Should longtime Rep. Mike Castle (R-Del.) decide to wage a write-in
bid for Senate this fall against Christine O'Donnell (R) and Chris
Coons (D), it sets up an intra-party fight that could prove even
uglier than the one currently unfolding in Alaska.
But it would also
likely add a fresh competitiveness to the Delaware race, where Coons
currently holds a commanding lead.
That means the speculation will continue through Sept. 30, which is the state's deadline to declare a write-in candidacy.
"Congressman Castle continues to hear from Delawareans who would like to see him on the general election ballot in November," said Castle spokeswoman Kate Dickens. "While he has said there is little chance that he would pursue it, the option is one he is considering over the next few days."
A write-in Senate bid wouldn't be new for Delaware: Christine O'Donnell actually waged one after she lost the GOP Senate nomination back in 2006, and had Castle edged her in the primary this year several observers are convinced she would have gone that route once again.
Back in '06, O'Donnell won just over 4 percent of the vote as a write-in, which amounted to a little more than 11,000 votes. It's likely one of the reasons the O'Donnell campaign has been silent on Castle's flirtation with a write-in bid to this point.
Like Sen. Lisa Murkowski (R-Alaska), who has become the scourge of many conservatives since declaring her write-in bid for Senate in Alaska, a Castle write-in would likely be met with much of the same from his Republican colleagues on the Hill.
Sen. John Cornyn (R-Texas), who chairs the National Republican Senatorial Committee, said Thursday that he would not support a write-in bid by Castle. NRSC communications director Brian Walsh made clear Friday, "We're behind O'Donnell."
That could leave the 71-year-old congressman largely on his own if he decided to jump back into the race and likely put his own state Republican Party in a tough position, too.
The Delaware GOP and its Chairman Tom Ross served as leading attack dog against Christine O'Donnell over the past two months, even filing a federal election complaint against the O'Donnell campaign less than a week before the primary.
A GOP source said there has been "little contact" between the state Republican Party and the O'Donnell campaign since the primary and on Friday, the party's communications director, Tom Doheny, resigned to take a position with the Pennsylvania GOP. Doheny hit the send button daily on releases attacking O'Donnell in the two weeks before the GOP primary.
Like Murkowski in Alaska, those close to Castle say much of the
decision-making process hinges on whether or not he comes to believe a
write-in is actually winnable. And Castle has two simple but big
things going for him when it comes to that: one, he enjoys widespread
name recognition and popularity in the state among both Republicans
and Democrats; two, his last name is pretty easy to spell.

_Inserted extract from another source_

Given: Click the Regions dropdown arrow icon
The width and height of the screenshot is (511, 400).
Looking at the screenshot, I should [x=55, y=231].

Conservative critics are already arguing that a Castle write-in bid would pave a path to the Senate for Coons, but a more likely possibility is that a Castle entry into the race not only makes it more competitive, but could increase the chance of an O'Donnell win.
Unlike many other states where independents make up a solid bloc of the voting population, unaffiliated voters number just over 20 percent in Delaware and Democrats have a sizable edge in voter registration: 47 percent Democrat to 30 percent Republican.

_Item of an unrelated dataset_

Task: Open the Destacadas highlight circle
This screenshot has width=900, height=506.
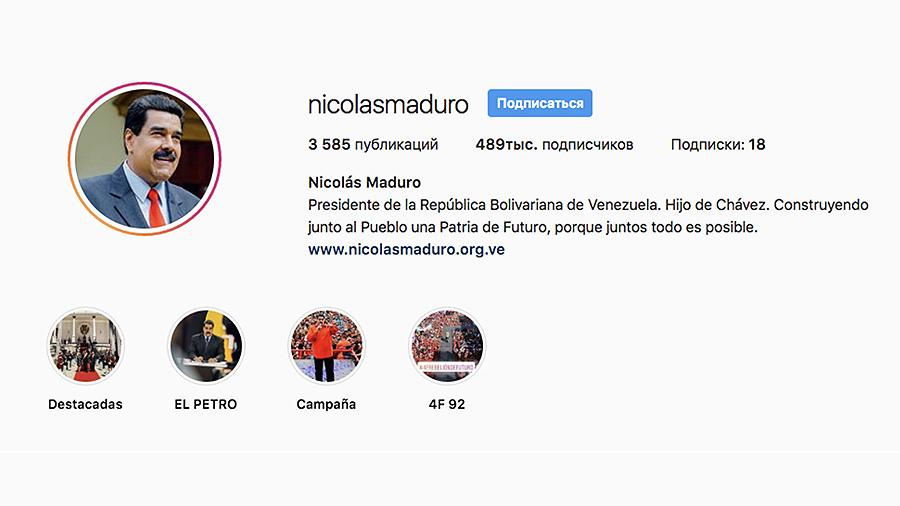Action: 86,346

Here's the argument as laid out by one Republican strategist Friday: A Castle write-in could potentially take more votes away from Coons than it would O'Donnell given the congressman's popularity among Democrats in the state. That sets up a scenario whereby the general election could be won with less than 40 percent of the vote, giving Castle not just an actual chance to win, but bringing an O'Donnell victory into the realm of possibility.

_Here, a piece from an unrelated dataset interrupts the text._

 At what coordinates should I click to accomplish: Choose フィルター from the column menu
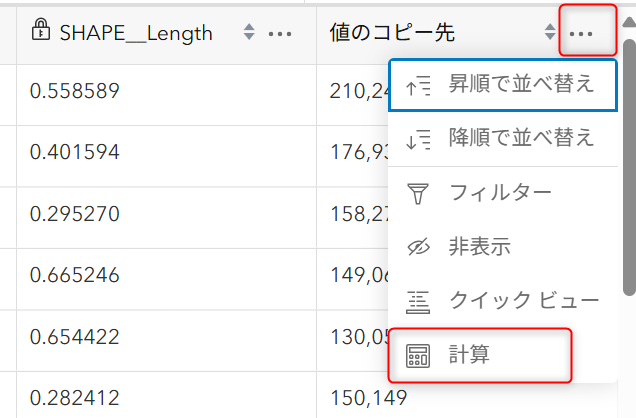[x=503, y=193]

Currently, Coons enjoys a double-digit lead over O'Donnell and many Republican strategists have privately conceded (others publicly) that they don't think the race is winnable for O'Donnell.
Political numbers guru Nate Silver parsed out a similar scenario on his blog Friday. In modeling a three-way race, Silver envisioned Castle and Coons fighting for some 70 percent of the state's electorate and came up with a result that had Castle earning 34 percent of the vote, within three points of Coons.